Uma pesquisa divulgada em janeiro de 2026 trouxe um alerta importante para a saúde pública ao identificar uma condição pouco conhecida, mas amplamente presente na população adulta: a síndrome cardiovascular-renal-metabólica (CKM). Segundo especialistas, essa síndrome representa a interação entre doenças do coração, dos rins e distúrbios metabólicos, como obesidade e diabetes, elevando de forma significativa o risco de eventos graves, incluindo infarto, acidente vascular cerebral (AVC) e insuficiência cardíaca.
A síndrome CKM descreve um cenário em que fatores como pressão arterial elevada, alterações nos níveis de colesterol, glicemia alta, excesso de peso e comprometimento da função renal coexistem e se reforçam mutuamente. Estimativas apontam que até 90% dos adultos apresentam ao menos um desses fatores de risco, o que torna a condição altamente prevalente, embora ainda pouco reconhecida fora do meio médico.
Especialistas destacam que o principal desafio da CKM está na forma como essas condições evoluem de maneira integrada. A obesidade pode favorecer o desenvolvimento do diabetes tipo 2, que por sua vez aumenta o risco de doença renal crônica. Esses fatores, quando combinados, sobrecarregam o sistema cardiovascular e aceleram o surgimento de complicações graves. Esse efeito em cadeia cria um ciclo de deterioração da saúde quando não há intervenção adequada.

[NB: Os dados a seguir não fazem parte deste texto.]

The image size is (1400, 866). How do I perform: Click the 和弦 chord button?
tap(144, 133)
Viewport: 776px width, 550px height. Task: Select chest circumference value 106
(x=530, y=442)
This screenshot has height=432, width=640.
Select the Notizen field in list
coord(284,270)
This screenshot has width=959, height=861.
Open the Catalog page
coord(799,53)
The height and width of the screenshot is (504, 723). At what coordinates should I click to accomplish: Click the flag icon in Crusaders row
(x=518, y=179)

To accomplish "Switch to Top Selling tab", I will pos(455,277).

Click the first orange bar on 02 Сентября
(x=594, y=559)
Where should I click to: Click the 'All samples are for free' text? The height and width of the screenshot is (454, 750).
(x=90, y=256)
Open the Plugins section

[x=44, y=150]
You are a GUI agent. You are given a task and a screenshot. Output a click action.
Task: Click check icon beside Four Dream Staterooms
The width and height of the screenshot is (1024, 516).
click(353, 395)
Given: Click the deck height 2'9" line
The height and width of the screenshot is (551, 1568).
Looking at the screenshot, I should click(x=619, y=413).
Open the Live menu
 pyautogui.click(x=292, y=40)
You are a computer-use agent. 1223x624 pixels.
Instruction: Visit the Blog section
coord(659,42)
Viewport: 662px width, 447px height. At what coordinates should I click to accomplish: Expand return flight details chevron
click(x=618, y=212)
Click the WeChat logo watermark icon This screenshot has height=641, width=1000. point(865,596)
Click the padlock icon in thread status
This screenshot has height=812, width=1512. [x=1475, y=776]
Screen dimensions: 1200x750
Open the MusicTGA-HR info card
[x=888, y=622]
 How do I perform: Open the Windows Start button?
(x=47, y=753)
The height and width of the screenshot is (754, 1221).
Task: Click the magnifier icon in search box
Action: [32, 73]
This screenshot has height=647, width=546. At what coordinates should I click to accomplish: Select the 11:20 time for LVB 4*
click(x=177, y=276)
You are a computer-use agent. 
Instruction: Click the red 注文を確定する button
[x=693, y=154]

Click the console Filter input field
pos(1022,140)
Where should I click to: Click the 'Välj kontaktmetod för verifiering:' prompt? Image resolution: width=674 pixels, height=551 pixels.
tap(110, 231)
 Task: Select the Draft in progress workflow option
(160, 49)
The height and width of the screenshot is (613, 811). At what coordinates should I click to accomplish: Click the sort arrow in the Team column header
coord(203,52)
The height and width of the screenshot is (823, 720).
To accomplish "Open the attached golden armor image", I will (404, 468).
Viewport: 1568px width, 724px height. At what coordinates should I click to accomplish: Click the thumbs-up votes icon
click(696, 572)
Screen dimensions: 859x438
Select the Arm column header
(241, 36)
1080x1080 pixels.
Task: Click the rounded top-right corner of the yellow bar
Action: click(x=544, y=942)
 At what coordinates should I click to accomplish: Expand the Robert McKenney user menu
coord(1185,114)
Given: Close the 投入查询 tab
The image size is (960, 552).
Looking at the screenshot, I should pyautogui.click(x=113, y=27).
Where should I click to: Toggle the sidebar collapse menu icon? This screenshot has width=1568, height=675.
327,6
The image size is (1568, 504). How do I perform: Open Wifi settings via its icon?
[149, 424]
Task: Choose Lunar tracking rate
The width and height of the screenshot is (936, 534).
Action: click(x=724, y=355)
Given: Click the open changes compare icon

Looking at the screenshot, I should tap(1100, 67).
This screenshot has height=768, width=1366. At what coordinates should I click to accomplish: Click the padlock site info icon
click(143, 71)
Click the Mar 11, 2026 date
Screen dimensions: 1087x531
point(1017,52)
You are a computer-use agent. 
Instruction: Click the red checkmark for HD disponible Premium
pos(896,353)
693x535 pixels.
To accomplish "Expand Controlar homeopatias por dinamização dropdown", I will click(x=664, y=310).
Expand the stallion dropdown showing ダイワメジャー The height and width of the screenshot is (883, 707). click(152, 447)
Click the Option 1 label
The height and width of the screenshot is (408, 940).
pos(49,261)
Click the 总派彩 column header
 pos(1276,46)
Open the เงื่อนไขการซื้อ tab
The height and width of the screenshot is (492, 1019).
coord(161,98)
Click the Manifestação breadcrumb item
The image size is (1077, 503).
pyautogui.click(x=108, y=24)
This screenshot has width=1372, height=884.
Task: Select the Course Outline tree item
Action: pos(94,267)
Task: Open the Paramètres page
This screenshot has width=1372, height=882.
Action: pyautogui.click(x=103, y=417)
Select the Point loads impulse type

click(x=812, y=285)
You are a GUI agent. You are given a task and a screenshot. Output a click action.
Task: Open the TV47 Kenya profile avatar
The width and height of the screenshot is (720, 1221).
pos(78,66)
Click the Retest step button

Outro ponto de preocupação é o baixo nível de conhecimento da população sobre a síndrome. Profissionais de saúde alertam que muitas pessoas tratam cada condição de forma isolada, sem perceber que elas fazem parte de um mesmo quadro clínico interligado. Essa abordagem fragmentada pode atrasar diagnósticos e reduzir a eficácia dos tratamentos.
Diante desse cenário, cresce a defesa por uma abordagem integrada no cuidado à saúde, que considere simultaneamente os aspectos cardíacos, renais e metabólicos. A proposta é que estratégias de prevenção e tratamento sejam direcionadas ao conjunto de fatores de risco, e não apenas a sintomas ou doenças específicas.
Medidas preventivas continuam sendo apontadas como fundamentais para reduzir o impacto da síndrome CKM. Alimentação equilibrada, prática regular de atividade física, controle do peso corporal, acompanhamento médico periódico e atenção aos níveis de pressão, glicemia e colesterol são considerados pilares essenciais para interromper o avanço desse ciclo de risco.
O reconhecimento da síndrome cardiovascular-renal-metabólica reforça uma mudança no olhar sobre as doenças crônicas, incentivando uma visão mais ampla e integrada da saúde. Para especialistas, compreender essa interconexão pode ser decisivo para reduzir a incidência de complicações graves e melhorar a qualidade de vida da população ao longo do tempo.